How to send a Pull Request(PR):

We strongly recommend following a git-flow like workflow. If this looks too complicated to you, just follow good practices and naming conventions in your branches. Once you are done with your code in your branch, you can send a PR.
Steps:
(Asuming you are using a Linux/Unix system and already have git installed. For windows users, things might be a little different but the steps would mostly be the same.)

  1. fork this repository.
  2. Open terminal (in case of windows, open Git Bash), and clone your forked repository by this command: git clone <your_ssh_key> , you can get <your_ssh_key> by clicking on the green "Code" button on your forked repository page and copy the text under the "clone with SSH". In my case, my SSH key looks something like this: [email protected]:purplepotion/sadrat.git. But before that you must have set up you ssh keys with GitHub.
  3. Next, set up the origin and upstream in of your cloned repository. Origin refers to where your code will get committed to i.e. your forked repository on GitHub. Your upstream would be this repository with which you would be keeping your cloned repository up to date.
    To add upstream: git remote add upstream [email protected]:purplepotion/sadrat.git Origin would automatically be set to your forked repository by default.
  4. Now create a branch to which you would be making changes, use a good naming convention so that you remember what you were doing in which branch.
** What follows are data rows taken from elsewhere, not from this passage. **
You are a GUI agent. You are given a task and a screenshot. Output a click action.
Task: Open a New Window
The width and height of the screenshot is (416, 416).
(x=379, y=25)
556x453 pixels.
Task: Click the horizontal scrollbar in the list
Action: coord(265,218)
    git checkout -b <your_branch_name> . After you make changes, commit to the branch and when done, push it to the origin by doing the following steps:
    git pull upstream master - Always do this before you commit as to stay updated with the upstream repository.
    git push origin <your_branch_name> - this will push your branch to your origin i.e. your forked repository.
  5. Now go this repository and send a PR!
  6. Wait for your PR to be reviewed and once done and no further modifications are requires, your PR will be accepted and merged successfully!